* **Page extract**
# Camera Control Software



## Sa1Photo (Dec 26, 2016)

Hi,

 I hope I'm not chasing a unicorn but I'm looking for Win 7 base tether software compatible 
with a Sony a6000 that would let me control the camera aperture, shutter, and focus from my computer. I want to focus stack macro shots of jewelry and small items for a web site. I am already invested in this Sony camera and lenses so "Buy an XYZ camera with more available software" is not doable. The closest thing I have seen is _Capture One Pro for Sony _but I'm getting the impression it is more "Photo Shop" than camera control. Additionally, will it be faster to transfer the files by memory card or direct tether cable? Any comments are appreciated.

Sa1


----------



## robbins.photo (Dec 26, 2016)

Have you tried Sony's remote control software?

Software Download for Windows | SONY

No idea if it works with the 6000 but might be a place to start

Sent from my N9518 using Tapatalk


----------



## smoke665 (Dec 26, 2016)

Supposedly you can buy a plug in for LR here  DNA Software - Software for DSLR cameras


----------



## Sa1Photo (Jan 3, 2017)

Thanks for taking the time to reply. I'm going with Capture 10 pro  for Sony. I'll post experience in a few weeks. Oh yea. I had to upgrade to the A6300. OUCH!


----------

[Extracted data entries]
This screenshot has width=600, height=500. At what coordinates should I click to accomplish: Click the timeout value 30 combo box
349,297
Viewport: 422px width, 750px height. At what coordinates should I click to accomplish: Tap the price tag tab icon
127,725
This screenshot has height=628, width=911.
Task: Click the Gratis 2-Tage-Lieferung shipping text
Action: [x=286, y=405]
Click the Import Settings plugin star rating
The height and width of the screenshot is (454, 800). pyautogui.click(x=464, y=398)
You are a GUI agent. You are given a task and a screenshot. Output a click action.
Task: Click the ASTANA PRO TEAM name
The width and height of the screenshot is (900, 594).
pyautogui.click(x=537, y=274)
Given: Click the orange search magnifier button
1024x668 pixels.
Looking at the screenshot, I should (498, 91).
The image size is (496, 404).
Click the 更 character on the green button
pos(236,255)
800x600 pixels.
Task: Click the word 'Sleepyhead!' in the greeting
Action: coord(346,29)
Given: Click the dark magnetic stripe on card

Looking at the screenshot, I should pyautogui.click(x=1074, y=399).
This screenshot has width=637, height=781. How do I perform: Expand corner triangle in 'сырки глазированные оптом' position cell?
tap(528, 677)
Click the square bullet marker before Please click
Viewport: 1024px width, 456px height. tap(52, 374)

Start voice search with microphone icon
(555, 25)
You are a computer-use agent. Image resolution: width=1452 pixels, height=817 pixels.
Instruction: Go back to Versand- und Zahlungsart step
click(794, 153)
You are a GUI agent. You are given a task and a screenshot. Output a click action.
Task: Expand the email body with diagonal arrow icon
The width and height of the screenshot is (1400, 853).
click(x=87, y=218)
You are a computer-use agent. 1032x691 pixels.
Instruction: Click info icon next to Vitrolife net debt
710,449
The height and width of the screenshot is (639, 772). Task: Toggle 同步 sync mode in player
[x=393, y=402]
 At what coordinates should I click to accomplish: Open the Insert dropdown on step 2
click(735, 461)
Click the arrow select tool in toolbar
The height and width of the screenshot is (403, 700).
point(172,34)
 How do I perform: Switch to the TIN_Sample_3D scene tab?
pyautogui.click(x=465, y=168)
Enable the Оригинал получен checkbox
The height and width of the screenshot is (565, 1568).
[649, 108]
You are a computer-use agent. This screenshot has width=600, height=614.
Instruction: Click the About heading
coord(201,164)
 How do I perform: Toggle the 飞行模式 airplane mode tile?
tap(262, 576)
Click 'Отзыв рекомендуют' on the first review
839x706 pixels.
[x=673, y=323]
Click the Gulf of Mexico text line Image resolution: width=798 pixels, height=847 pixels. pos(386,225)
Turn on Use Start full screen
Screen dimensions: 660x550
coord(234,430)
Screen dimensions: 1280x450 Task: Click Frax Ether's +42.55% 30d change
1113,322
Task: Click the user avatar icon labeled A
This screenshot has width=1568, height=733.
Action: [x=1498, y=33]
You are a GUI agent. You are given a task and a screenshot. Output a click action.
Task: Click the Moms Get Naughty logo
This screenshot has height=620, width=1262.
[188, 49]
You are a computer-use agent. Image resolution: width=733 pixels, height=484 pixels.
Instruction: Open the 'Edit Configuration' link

* **Your goal**
Reproduce the camera control software thread word for word, from "# Camera Control" up to and including "comments are appreciated.".

* **Exercise output**
# Camera Control Software



## Sa1Photo (Dec 26, 2016)

Hi,

 I hope I'm not chasing a unicorn but I'm looking for Win 7 base tether software compatible 
with a Sony a6000 that would let me control the camera aperture, shutter, and focus from my computer. I want to focus stack macro shots of jewelry and small items for a web site. I am already invested in this Sony camera and lenses so "Buy an XYZ camera with more available software" is not doable. The closest thing I have seen is _Capture One Pro for Sony _but I'm getting the impression it is more "Photo Shop" than camera control. Additionally, will it be faster to transfer the files by memory card or direct tether cable? Any comments are appreciated.